Entries taken from a collection:
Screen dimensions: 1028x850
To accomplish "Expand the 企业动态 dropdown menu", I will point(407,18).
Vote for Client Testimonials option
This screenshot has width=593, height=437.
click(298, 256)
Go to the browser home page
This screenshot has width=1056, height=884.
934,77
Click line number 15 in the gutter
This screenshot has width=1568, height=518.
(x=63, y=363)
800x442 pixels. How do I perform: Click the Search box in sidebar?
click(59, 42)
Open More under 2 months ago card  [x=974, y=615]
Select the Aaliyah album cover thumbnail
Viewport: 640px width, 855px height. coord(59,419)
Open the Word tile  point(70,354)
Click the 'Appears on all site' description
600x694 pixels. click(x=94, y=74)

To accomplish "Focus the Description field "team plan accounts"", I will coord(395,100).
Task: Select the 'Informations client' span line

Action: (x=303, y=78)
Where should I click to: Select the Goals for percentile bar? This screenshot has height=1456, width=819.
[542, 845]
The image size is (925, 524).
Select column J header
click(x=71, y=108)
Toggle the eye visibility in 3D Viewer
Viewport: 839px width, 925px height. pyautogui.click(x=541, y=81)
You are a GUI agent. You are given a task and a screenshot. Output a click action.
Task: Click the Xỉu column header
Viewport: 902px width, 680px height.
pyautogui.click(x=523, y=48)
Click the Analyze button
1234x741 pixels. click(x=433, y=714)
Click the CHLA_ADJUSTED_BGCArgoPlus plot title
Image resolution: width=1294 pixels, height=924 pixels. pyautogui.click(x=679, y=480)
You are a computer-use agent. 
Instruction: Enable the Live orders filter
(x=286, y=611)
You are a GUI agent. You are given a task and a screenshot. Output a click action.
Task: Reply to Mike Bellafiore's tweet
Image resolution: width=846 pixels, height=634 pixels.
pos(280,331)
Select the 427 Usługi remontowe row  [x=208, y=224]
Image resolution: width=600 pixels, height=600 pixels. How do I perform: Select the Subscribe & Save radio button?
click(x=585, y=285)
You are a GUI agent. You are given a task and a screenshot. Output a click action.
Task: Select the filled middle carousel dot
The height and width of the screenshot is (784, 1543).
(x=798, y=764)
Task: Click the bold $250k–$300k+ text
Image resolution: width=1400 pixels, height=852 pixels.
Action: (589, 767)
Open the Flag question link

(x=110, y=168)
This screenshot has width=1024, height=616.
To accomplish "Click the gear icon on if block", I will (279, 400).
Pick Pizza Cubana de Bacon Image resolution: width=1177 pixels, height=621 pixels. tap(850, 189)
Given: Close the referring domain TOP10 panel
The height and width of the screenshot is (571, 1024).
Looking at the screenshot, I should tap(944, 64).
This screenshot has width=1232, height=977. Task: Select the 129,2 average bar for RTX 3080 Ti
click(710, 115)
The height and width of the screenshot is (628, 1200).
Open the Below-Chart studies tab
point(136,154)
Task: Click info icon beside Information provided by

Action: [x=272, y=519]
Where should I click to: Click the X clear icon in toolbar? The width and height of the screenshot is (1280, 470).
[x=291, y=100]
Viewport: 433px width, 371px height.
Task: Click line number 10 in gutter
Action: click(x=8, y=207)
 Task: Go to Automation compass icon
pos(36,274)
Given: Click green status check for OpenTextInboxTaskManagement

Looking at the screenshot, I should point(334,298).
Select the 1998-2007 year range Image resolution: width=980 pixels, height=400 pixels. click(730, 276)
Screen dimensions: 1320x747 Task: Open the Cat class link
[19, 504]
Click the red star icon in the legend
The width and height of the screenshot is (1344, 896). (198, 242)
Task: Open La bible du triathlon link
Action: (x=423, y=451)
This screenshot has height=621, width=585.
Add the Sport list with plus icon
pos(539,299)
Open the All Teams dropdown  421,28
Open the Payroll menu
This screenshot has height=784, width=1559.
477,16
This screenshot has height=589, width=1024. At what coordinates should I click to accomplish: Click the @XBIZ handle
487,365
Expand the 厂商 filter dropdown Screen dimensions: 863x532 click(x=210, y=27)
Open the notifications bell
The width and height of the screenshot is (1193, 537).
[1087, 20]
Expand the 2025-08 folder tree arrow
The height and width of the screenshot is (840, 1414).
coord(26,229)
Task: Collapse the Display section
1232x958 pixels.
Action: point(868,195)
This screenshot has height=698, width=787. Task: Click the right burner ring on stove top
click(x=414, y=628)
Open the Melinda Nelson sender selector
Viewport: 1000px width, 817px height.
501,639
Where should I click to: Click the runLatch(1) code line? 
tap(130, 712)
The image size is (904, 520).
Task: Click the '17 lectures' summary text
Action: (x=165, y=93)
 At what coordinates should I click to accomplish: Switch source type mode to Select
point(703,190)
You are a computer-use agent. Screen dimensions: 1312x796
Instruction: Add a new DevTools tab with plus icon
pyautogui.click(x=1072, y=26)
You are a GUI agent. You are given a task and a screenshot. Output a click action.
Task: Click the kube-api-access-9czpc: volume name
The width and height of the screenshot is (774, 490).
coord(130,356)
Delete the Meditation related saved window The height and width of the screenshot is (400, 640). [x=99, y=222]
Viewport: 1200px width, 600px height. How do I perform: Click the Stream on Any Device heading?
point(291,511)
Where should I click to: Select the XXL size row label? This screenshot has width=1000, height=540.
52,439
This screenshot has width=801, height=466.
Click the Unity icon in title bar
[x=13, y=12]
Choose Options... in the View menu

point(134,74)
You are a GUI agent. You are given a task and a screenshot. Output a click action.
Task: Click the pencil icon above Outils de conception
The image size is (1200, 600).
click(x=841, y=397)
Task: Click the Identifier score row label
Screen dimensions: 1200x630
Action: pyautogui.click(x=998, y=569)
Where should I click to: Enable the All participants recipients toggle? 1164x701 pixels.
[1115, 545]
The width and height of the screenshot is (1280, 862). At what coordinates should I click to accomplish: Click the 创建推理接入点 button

§ **Problem to solve**: Which lines of the records above hold the word "computer"? Copy each of them.

§ **Written answer**:
You are a computer-use agent. 
You are a computer-use agent. Screen dimensions: 1312x796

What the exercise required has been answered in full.